- Location: Lubwe-Sud, Bwito Chiefdom, Rutshuru Territory, North Kivu Democratic Republic of the Congo
- Date: July 19, 2023
- Deaths: 9
- Injured: 16
- Perpetrator: Wazalendo and FARDC (per M23

= Lubwe-Sud bombing =

On July 19, 2023, a bomb exploded in Lubwe-Sud, North Kivu, Democratic Republic of the Congo, killing nine people and injuring sixteen others. The M23 rebels accused the pro-government Wazalendo of perpetratin g the bombing.

== Background ==
Lubwe-Sud is located in the Bwito Chiefdom, Rutshuru Territory, North Kivu, in an area that is a flashpoint between the Congolese government and the pro-government Wazalendo militia and the Rwandan-backed M23 rebellion. The Tongo group of villages, which includes Lubwe-Sud, was the scene of fighting between the Wazalendo and M23, killing at least 30 people in the week prior to the bombing.

== Bombing ==
The bombing occurred when a civilian picked up a bomb and handed it off to a local militiaman known as Mzalendo. The area where the civilian picked up the bomb had been mined by both sides due to the recent fighting. When the militiaman took the bomb, he accidentally dropped it and it exploded, maiming everyone around. Two people were killed on the spot, and the rest were rushed to the local hospital.
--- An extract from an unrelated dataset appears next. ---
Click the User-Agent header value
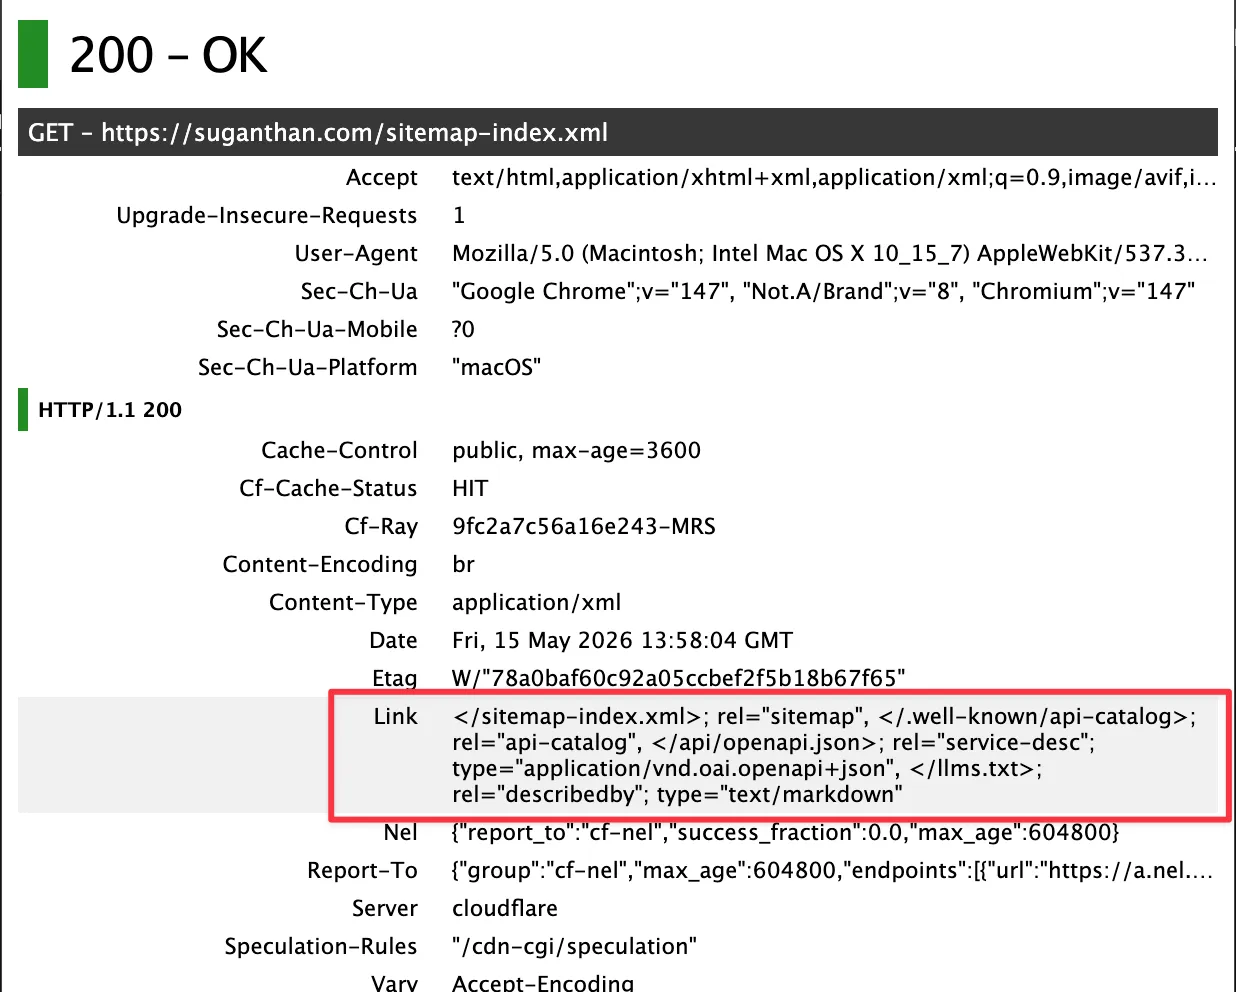 point(830,254)
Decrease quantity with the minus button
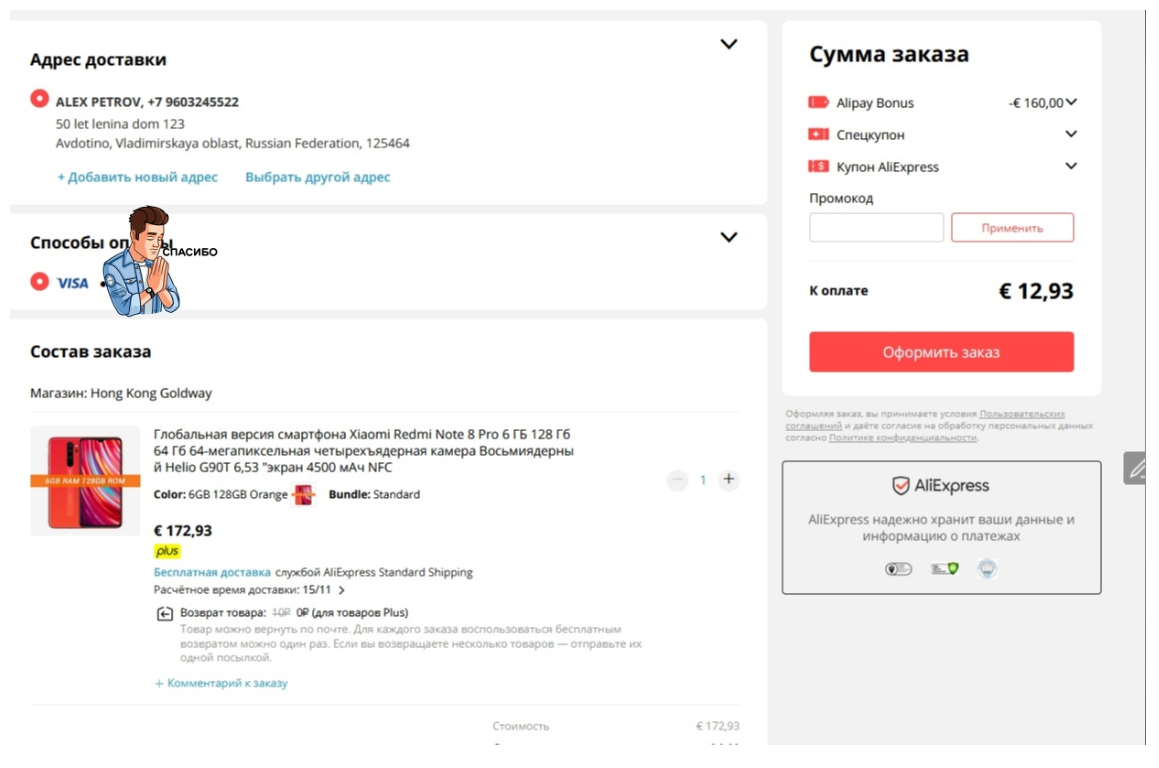This screenshot has width=1159, height=768. coord(677,480)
At least nine people were killed from the bombing, and sixteen more were injured. A spokesman for M23 accused the Congolese Army and M23 of bombing the area. Bertrand Bisimwa, the spokesman, said that Congolese-Wazalendo "shelling" was behind the bombing. A local civil society figure, Patrick Nguka, did not accuse anyone of the bombing but lambasted the Congolese government for not doing enough to help it's people.